Mixed charge nanoparticles targeting the lysosomes in cancerous cell with marginal cytotoxicity
Lysosomal organelles comprise a dynamic system of acidic vesicular compartments (pH ≈ 4.8) receiving cargoes from the plasma membrane destined for degradation and/or recycling. In cancer cells, these degradation pathways are deregulated, causing various alterations in the structure and function of lysosomal membranes. lysosomal cell death (LCD)4 triggered by LMP commonly bypasses the classical caspase-dependent apoptosis pathway, opening up a new strategy for targeting apoptosis- and drug-resistant cancers. However, only a few small molecules—mostly repurposed drugs—have been tested so far, and these typically exhibit low cancer selectivity, making them suitable only for combination therapies.
Mixed charge nanoparticles in cancer lysosomes for selective killing of cancer cells
Prof. Gryzybowski with the Prof. Cho in collaboration demonstrated mixed-charge nanoparticles covered with certain ratios of positively and negatively charged ligands can selectively target lysosomes in cancerous cells while exhibiting only marginal cytotoxicity towards normal cells. These effects emerge from a remarkable succession of transport and aggregation phenomena: NP clustering at the cell surface and internalization of ~50–100 nm NP clusters via endocytosis, their gradual accumulation in multivesicular endosomes followed by transport to the lysosomes, further pH-dependent assembly into ordered [+/−] NP supracrystals inside lysosomes, induction of osmotic flows and lysosomal swelling, gradual loss of the integrity of lysosomal membranes and, finally, cell death. In contrast, in normal cells, [+/−] NP aggregation is limited and they are excluded from cells via exocytosis, causing these cells little harm.

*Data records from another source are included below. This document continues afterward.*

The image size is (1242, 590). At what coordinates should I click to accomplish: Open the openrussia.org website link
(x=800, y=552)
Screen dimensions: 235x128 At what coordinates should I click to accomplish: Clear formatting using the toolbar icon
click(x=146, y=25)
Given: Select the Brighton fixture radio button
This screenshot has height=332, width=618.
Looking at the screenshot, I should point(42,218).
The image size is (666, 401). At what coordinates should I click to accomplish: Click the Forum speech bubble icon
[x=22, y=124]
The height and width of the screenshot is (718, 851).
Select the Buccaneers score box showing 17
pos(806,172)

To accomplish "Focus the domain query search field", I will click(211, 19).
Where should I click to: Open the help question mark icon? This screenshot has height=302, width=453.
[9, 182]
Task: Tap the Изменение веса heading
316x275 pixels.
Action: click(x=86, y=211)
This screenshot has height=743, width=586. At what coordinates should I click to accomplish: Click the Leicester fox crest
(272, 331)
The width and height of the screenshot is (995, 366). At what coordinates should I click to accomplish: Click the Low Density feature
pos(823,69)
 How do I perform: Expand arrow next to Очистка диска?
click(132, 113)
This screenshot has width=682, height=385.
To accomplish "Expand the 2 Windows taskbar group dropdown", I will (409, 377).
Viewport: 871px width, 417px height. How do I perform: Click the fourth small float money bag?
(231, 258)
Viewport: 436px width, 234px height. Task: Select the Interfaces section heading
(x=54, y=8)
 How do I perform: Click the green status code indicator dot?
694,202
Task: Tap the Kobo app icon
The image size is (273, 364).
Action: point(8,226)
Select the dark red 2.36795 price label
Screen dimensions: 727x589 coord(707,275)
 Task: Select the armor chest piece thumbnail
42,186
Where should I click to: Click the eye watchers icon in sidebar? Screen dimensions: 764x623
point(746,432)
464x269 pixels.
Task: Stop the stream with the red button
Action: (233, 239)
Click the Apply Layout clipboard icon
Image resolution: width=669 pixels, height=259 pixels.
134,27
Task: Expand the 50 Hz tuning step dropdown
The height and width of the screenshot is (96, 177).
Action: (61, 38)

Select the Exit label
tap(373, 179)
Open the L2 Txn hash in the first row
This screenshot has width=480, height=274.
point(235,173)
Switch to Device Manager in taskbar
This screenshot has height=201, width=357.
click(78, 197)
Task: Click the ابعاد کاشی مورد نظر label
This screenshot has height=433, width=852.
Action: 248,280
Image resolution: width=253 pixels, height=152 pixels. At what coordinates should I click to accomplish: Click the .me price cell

The study has been supported through the IBS Center for Soft and Living Matter.
This work is detailed in a paper published in the Nature nanotechnology, and highlighted on the front cover (M. Borkowska et al., Targeted crystallization of mixed-charge nanoparticles in lysosomes induces selective death of cancer cells, Nature Nanotechnology) DOI: 10.1038s41565-020-0643-3.